The BCM2835 SoC (System on a Chip) in the original RaspberryPi has the following significant computation units:
- (ARM) ARM1176JZF-S 700 MHz processor which acts as the "main" processor and typically runs Linux.
- (VPU) Dualcore Videocore IV CPU @250MHz with SIMD Parallel Pixel Units (PPU) which runs scalar (integer and float) and vector (integer only) programs. Runs ThreadX OS, and generally coordinates all functional blocks such as video codecs, power management, video out.
- (ISP) Image Sensor Pipeline (ISP) providing lens shading, statistics and distortion correction.
- (QPU) QPU units which provide 24 GFLOPS compute performance for coordinate, vertex and pixel shaders. Whilst originally not documented, Broadcom released documentation and source code for the QPU in 2014.

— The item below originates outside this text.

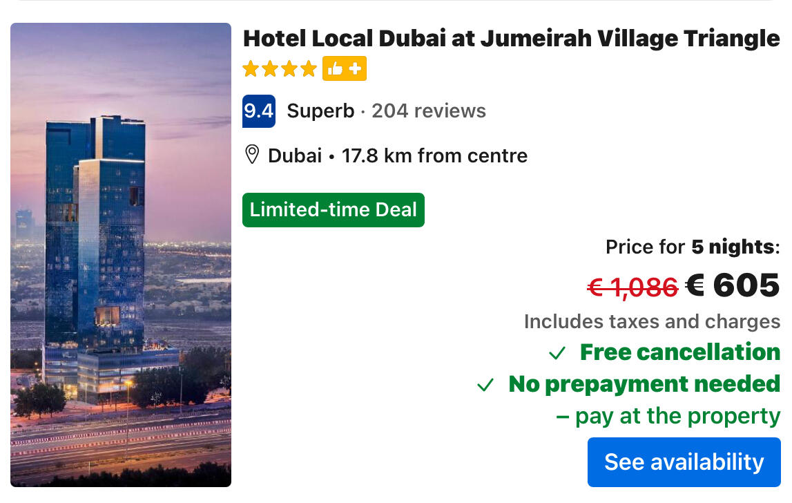Click the blue 9.4 review score badge
Image resolution: width=792 pixels, height=503 pixels.
(259, 111)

Newer Raspberry Pi mix things up with faster and more modern ARM cores, but the VPU information here is still relevant.
Active discussions take place on IRC (freenode) on #raspberrypi-internals, #raspberrypi-osdev, #raspberrypi-dev, and #raspberrypi.
There is a raspberrypi-internals mailing list, you can subscribe at mailing list page at freelists.org.
We are in a very early stage of understanding of the device. At this stage we only have Serial IO and GPIO for flashing things like the status led. You will need to attach a terminal to the Mini UART on the GPIO connector. For more details see "Getting started" below.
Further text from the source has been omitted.